The first thing is variance. If you take an analog synth with 6 voices, each with two oscillators then you have 12 oscillators. Each of these oscillators is made up of certain components, as an example lets take a resistor. Resistors are graded at tolerance levels, ranging from 0.05% to 20%. So the absolute closest match we could hope for is 0.05%, each oscillator is going to be using slightly different resistors. The same applies for lots of other components we use as well. So each oscillator is going to be different to the others in various ways as various components are basically "different", so it will sound slightly different.
Now in a digital synth it is pretty easy to knock up some basic oscillator code, now if I want 12 oscillators I run the oscillator code 12 times, once for each oscillator and every oscillator sounds the same.

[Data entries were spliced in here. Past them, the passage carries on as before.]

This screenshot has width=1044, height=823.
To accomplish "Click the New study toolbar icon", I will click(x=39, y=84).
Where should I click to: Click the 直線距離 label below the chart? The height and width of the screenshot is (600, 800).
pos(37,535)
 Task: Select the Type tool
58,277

Aliasing nowadays also should not be a problem there are solutions for this including FM and sync.
If you play a 4 note chord on the two machines above the analog one is going to sound fuller and a bit more alive as the oscillators are not perfect while the digital ones are.

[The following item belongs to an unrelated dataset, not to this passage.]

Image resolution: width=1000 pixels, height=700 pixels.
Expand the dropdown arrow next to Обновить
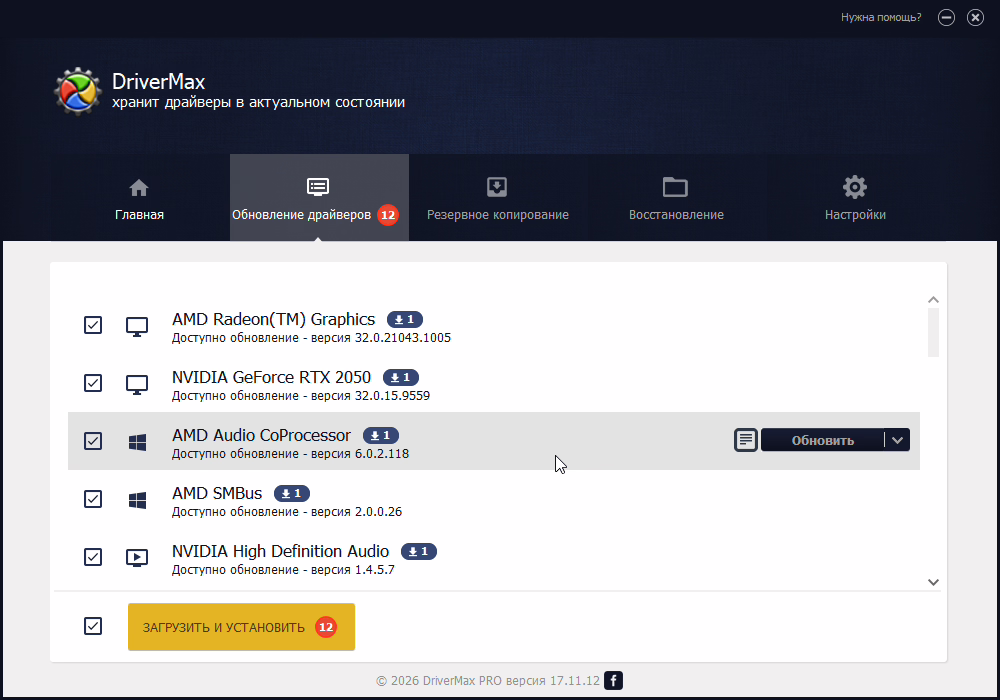click(x=897, y=440)
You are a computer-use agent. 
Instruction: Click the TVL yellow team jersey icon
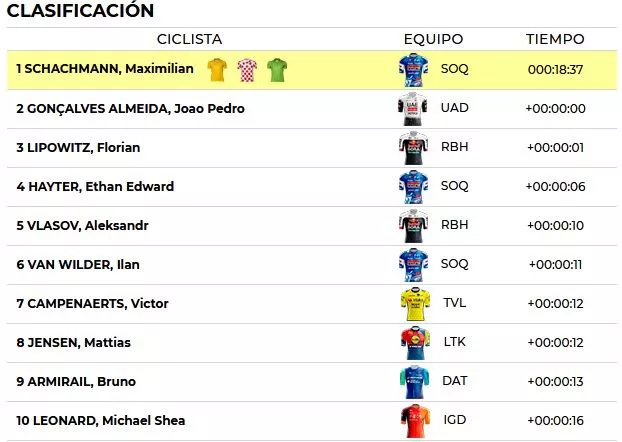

Nowadays though digital synths don't tend to take this naive approach to oscillators, they build in the variance to each oscillator so it acts differently to the others, on a digital synth like this then the oscillators sound analog.
The same sort of thing needs to be done for things like VCAs, you need to model a VCA and its distortion not just multiply samples like digital synths used to do.
The next major issue is filters, filters use feedback in the analog world this is pretty instant but in the digital would it isn't, it is running at the sample rate say 44.1Khz, so a feedback is going to take around 22.7 microseconds. Although you are not going to hear this directly it messes around with the phase response and frequency response of the filter. In general this means that the cutoff frequency is not accurate and also the resonance and frequency effect each other rather than being largely independent as in analog.
You can minimise this in digital systems by oversampling to reduce the feedback time but of course this uses more processing cycle, nowadays filters are being used (say in Monark/Diva etc) that are called Zero Delay filters that remove this feedback problem.
So if we compare an analog synth to a naive digital synth (all oscs the same, non modelled VCAs, feedback delay filters) then the analog synth is going to sound nicer, it has movement from its variance and it's filter is acting linearly across the frequency range.
Now if we compare it to a digital synth with variance, VCA modelling and zero delay filters you are going to find it very hard to tell the difference.
There is no point comparing analog synths to bad digital synths, you need to compare them to good digital synths.